Die deutsche Physiotherapie hat kein Selbstvertrauen
Physiotherapeutinnen und Physiotherapeuten in Deutschland erzählen häufig, sie hätten ein sogenanntes Helfersyndrom. Sie versuchen, es allen Recht zu machen, möchten von ihren Patient:innen gemocht werden und besuchen viele Fort- und Weiterbildungen.

Abbildung: "Die Erlaubnis zur Führung der Berufsbezeichnung Physiotherapeut" reicht vielen nicht aus. Sie begeben sich auf die Jagd nach Zertifikaten.
Machen uns viele Fortbildungen wirklich besser im Behandeln? Werden wir zu besseren Helfer:innen, indem wir uns in viele Weiterbildungen setzen? In diesem Artikel möchte ich genauer darauf eingehen, wieso ich vermute, dass viele Therapeutinnen und Therapeuten ein geringes Selbstvertrauen, einen niedrigen Selbstwert haben.
Ich beobachte bei Physiotherapeut:innen sowohl in meinem Umfeld, als auch auf sozialen Medien immer wieder verschiedene Verhaltensweisen.

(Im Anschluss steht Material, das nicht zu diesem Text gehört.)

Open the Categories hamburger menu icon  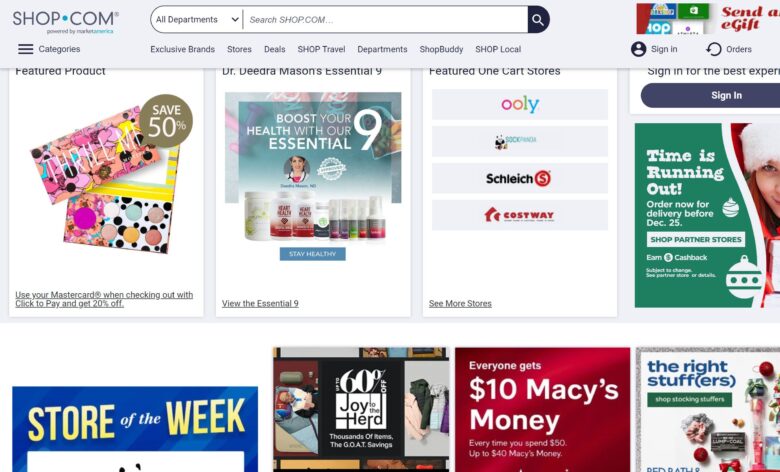25,49
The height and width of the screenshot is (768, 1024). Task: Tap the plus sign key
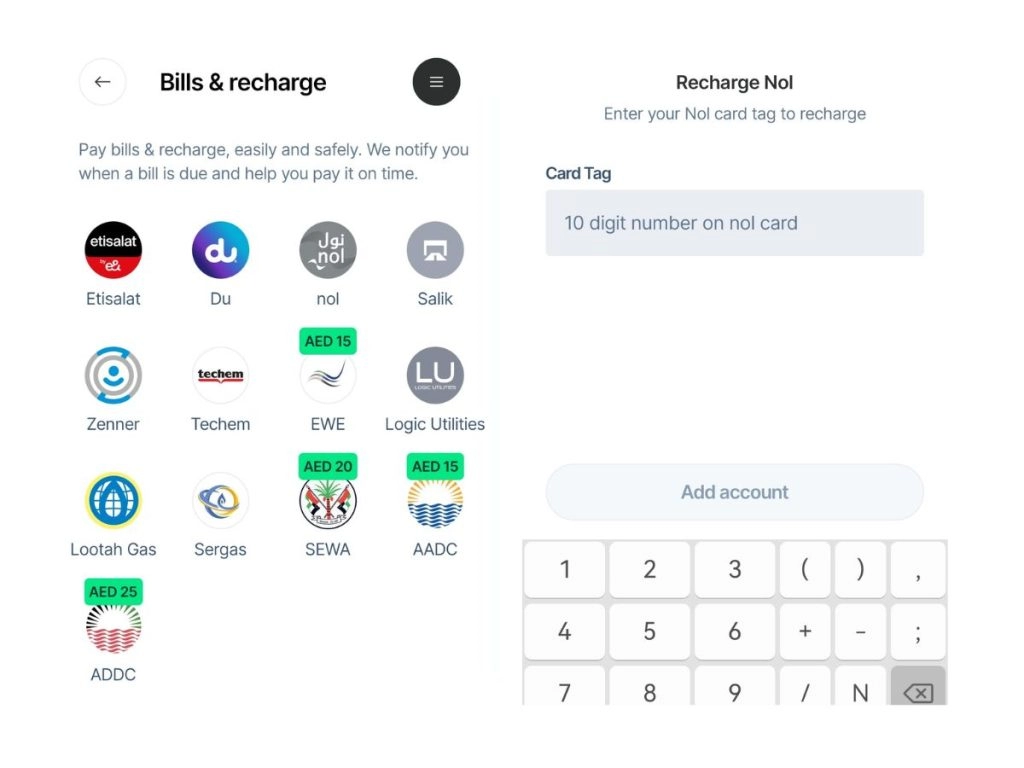805,632
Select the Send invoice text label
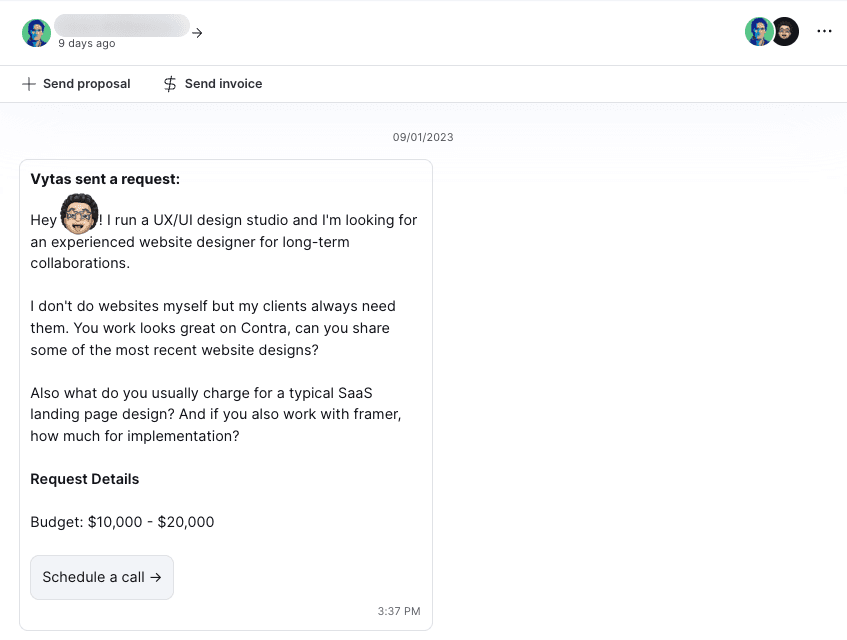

Mein Ziel ist es, genauer darauf einzugehen, was diese Verhaltensweisen möglicherweise über unser Selbstwertgefühl aussagen. Mir ist es außerdem wichtig darauf einzugehen, ob diese Verhaltensweisen uns persönlich, aber auch unsere Profession wirklich voranbringen. Und ich möchte zeigen, wie wir unseren Selbstwert wirklich steigern können. Wie wir uns und unseren Beruf verbessern können. Physios machen häufig direkt nach der Ausbildung die erste Fortbildung
Die meisten Kolleg:innen die ich kenne, haben direkt nach der Ausbildung eine Weiterbildung für Manuelle Lymphdrainage gemacht. Dieses Zertifikat wird auch in vielen Stellenausschreibungen als „gewünscht“ oder sogar als „erforderlich“ angegeben. Auch die Weiterbildungen für Manuelle Therapie oder neurologische Zertifikate wie PNF und Bobath sind gefragt. Doch warum ist das eigentlich so? In anderen Berufen wird zuerst einmal gearbeitet. Der Bürokaufmann oder die Schreinerin fangen zuerst einmal an, in ihrem Beruf zu arbeiten und Erfahrung zu sammeln. Fortbildungen sind da erst mit der Zeit ein größeres Thema. Ich hatte als frisch gebackener Physiotherapeut schon das Gefühl, dass bestimmte Fortbildungen von mir erwartet werden. Auch hatte ich den Eindruck, wenn ich nicht genug Scheine, nicht genug Zertifikate mitbringe, dann bin ich kein guter Therapeut. Das wurde auch oft mit Erfahrung in Verbindung gebracht. Ich habe dann schon mal Aussagen gehört wie: „Das lernst du noch“ oder „mach erstmal die MT, dann verstehst du, was ich meine.“ Für mich war damit klar, wie auch für quasi alle Physios in meinem Umfeld, dass ich schnell meine Fortbildung in Manuelle Therapie machen und abschließen werde. Genau das habe ich dann auch gemacht. Man möchte ja den Menschen helfen können.
Was mir nicht bewusst war: Dieser Drang, sich weiterzubilden, „besser zu werden“, kommt aus einem Mangel. Einem Mangel an Vertrauen in die eigenen Fähigkeiten. Ein Mangel an Selbstvertrauen. Ein Mangel an Vertrauen in das Gelernte. Physiotherapeutinnen und Therapeuten fühlen sich nach der Ausbildung offensichtlich häufig nicht in der Lage, den Patientinnen und Patienten gut helfen zu können. Sie haben vielleicht sogar das Gefühl, schlechte Physios zu sein. Selbstvertrauen sieht anders aus.